EXERCISES:
- 1) Update the passage on the recession and young people: begin at the words "Here, I thought" and stop after "New Lost Generation’.", putting "South Korea" in place of "Japan".
- 2) Take the passage on how the recession affects young people further, continuing it from its final sentence.

EXCERPT:
Of course, the recession is not just impacting on young people in the UK.
Here, I thought I would share some of the best journalism I’ve come across which highlights how young people are being affected by the recession in other countries.
The New York Times leads the way with an interesting look at the development of Rural Labour Squads in Japan. In Europe, TIME’s cover page story, ‘Generation Disappointment’, looks in-depth at the impact of the recession on young people in Spain. Foreign Policy magazine looks wider, at how young Europeans face a declining jobs market, ‘Europe’s New Lost Generation’.
In the US, PBS and the veteran broadcast journalist Judy Woodruff have recorded a great series of interviews in, Generation Next: Tough Choices, looking at how 18-to-25-year-olds or trying to start their lives in one of the most challenging economic times in recent memory. For the figures and trends of youth unemployment in the US, check out Bob Herbert’s Op-Ed.

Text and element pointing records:

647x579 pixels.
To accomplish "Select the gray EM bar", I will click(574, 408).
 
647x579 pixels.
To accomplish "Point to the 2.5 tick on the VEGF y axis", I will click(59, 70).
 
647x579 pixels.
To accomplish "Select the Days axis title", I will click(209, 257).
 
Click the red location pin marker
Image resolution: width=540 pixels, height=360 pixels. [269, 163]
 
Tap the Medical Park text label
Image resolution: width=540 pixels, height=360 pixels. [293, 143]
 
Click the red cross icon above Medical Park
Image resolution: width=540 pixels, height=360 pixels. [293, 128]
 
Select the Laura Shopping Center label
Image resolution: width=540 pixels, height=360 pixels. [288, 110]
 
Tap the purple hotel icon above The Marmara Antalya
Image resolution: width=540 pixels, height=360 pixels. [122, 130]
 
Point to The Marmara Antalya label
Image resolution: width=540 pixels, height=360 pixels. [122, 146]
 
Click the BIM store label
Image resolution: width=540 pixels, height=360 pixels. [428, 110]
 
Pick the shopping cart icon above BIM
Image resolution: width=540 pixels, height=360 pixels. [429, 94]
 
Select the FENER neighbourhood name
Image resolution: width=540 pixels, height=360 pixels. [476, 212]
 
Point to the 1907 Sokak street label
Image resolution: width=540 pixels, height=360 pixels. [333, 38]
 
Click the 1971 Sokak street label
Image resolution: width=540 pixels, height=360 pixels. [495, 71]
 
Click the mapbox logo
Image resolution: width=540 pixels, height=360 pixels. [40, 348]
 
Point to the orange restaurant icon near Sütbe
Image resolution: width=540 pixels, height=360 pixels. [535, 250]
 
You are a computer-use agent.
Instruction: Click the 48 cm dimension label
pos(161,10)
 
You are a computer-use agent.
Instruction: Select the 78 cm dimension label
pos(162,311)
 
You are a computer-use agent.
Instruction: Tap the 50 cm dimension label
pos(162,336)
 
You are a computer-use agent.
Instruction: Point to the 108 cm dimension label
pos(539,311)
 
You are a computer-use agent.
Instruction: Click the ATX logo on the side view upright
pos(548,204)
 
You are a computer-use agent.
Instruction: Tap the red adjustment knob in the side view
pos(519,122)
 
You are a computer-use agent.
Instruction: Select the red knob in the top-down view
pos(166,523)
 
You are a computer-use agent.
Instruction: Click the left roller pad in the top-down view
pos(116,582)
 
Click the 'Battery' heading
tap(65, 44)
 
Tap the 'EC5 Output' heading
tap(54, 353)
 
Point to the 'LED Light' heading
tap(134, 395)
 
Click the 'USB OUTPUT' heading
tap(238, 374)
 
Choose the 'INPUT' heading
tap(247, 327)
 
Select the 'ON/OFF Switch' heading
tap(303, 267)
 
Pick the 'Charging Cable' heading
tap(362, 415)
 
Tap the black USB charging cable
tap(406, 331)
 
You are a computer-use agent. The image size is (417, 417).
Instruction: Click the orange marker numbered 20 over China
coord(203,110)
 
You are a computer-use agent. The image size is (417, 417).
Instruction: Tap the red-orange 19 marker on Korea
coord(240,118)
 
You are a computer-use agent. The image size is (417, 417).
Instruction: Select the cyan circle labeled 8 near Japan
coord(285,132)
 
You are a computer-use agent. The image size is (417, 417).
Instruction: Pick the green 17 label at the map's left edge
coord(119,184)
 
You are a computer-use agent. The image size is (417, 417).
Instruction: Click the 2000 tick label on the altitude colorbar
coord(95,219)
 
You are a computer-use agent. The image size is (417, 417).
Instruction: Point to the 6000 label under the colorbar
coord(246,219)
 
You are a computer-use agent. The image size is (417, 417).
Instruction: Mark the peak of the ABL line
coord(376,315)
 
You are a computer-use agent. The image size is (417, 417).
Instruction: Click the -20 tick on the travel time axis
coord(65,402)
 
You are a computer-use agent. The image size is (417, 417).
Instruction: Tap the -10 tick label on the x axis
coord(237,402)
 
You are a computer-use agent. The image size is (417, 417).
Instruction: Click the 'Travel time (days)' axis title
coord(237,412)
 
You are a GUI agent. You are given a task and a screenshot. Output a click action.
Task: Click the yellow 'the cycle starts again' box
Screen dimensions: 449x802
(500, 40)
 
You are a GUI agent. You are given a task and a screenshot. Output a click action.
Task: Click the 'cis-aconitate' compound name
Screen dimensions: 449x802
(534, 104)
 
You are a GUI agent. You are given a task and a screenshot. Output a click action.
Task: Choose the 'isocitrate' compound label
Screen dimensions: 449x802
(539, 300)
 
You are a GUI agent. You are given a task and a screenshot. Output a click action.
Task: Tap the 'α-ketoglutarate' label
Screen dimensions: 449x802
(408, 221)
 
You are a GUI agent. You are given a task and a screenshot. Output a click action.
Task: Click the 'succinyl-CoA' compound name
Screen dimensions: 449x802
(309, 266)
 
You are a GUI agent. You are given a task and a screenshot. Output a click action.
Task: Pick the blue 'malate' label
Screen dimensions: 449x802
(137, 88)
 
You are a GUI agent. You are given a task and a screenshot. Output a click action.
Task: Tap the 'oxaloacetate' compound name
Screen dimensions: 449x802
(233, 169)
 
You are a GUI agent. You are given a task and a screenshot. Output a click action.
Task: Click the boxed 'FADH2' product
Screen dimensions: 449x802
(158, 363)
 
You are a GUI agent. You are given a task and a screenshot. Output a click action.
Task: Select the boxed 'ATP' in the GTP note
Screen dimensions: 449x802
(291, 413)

ANSWER SET:
- 1)
Here, I thought I would share some of the best journalism I’ve come across which highlights how young people are being affected by the recession in other countries.
The New York Times leads the way with an interesting look at the development of Rural Labour Squads in South Korea. In Europe, TIME’s cover page story, ‘Generation Disappointment’, looks in-depth at the impact of the recession on young people in Spain. Foreign Policy magazine looks wider, at how young Europeans face a declining jobs market, ‘Europe’s New Lost Generation’.

- 2)
by Report Digital
In the UK, the Economist’s, ‘No Way to Start in Life’ and the Guardian’s, ‘Young People and Unemployment’ coverage is informative.
In this context, v has been working hard to get volunteering seen as an important part of the response to youth unemployment.
We’re thrilled to be hosting with the RSA a lecture by Professor David Blanchflower, the leading labour economist and recent member of the Bank of England’s Monetary Policy Committee from June 2006-May 2009, who will deliver a keynote address on the recession and the young.
We’ve then got an impressive panel lined-up - David Willetts MP, Shadow Secretary of State for Universities and Skills, Terry Ryall, CEO, v, Wes Streeting, President, National Union of Students and Miles Templeman, Director-General, Institute of Directors - to debate what can be done to prevent a generation losing hope and opportunity.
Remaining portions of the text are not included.